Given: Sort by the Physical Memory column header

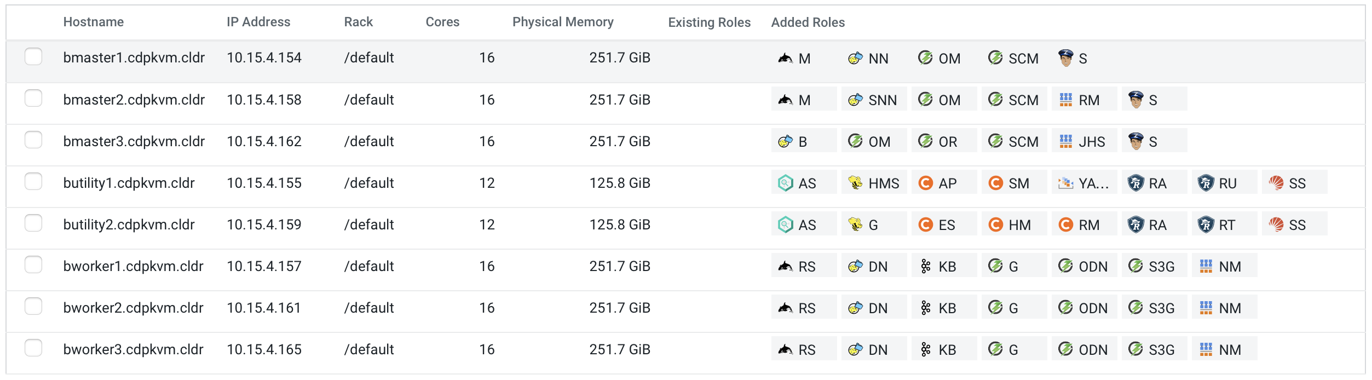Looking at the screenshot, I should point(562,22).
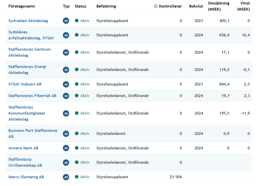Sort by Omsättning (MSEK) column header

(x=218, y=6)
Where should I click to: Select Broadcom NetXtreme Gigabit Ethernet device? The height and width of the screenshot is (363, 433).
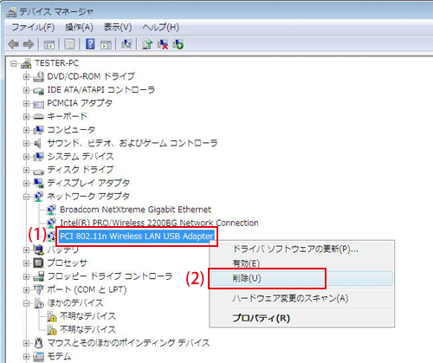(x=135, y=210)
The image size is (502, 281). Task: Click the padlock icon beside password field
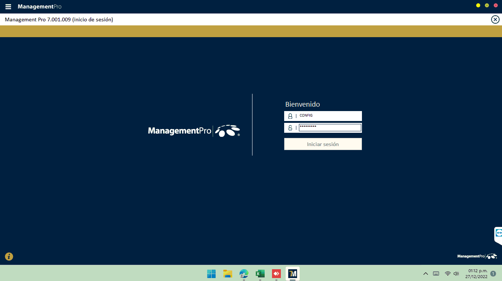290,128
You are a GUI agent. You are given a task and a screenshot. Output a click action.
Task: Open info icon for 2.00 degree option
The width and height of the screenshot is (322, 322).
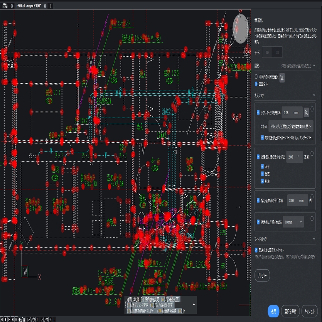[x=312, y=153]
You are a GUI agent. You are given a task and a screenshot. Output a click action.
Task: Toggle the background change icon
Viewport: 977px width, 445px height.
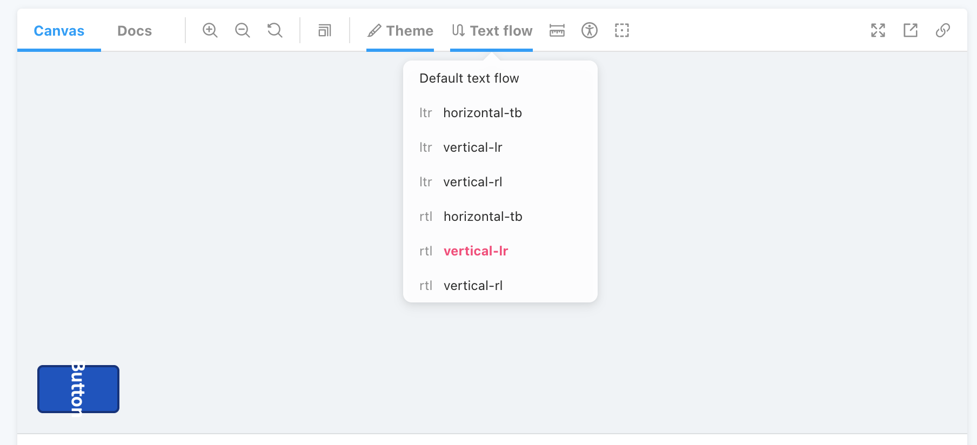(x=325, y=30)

________________________

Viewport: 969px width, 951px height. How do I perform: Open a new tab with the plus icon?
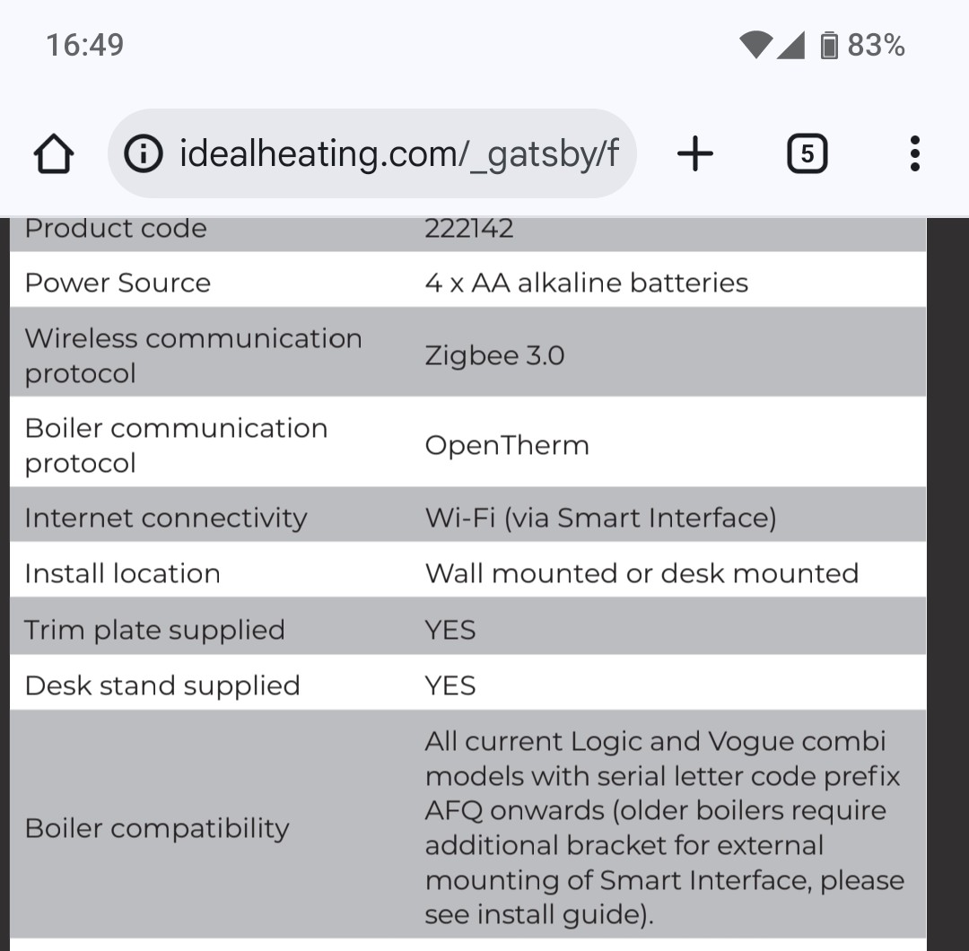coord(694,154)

________________________

_PROBLEM TO WORK ON_
When copying from the data above, print only the lines from the line containing "Where should I" to the line containing "Task: Toggle the background change icon", exactly, and leave the pictures out.

_SOLUTION TO THE PROBLEM_
Where should I click to: Select Broadcom NetXtreme Gigabit Ethernet device? The height and width of the screenshot is (363, 433).
(x=135, y=210)
The image size is (502, 281). Task: Click the padlock icon beside password field
290,128
You are a GUI agent. You are given a task and a screenshot. Output a click action.
Task: Open info icon for 2.00 degree option
The width and height of the screenshot is (322, 322).
[x=312, y=153]
You are a GUI agent. You are given a task and a screenshot. Output a click action.
Task: Toggle the background change icon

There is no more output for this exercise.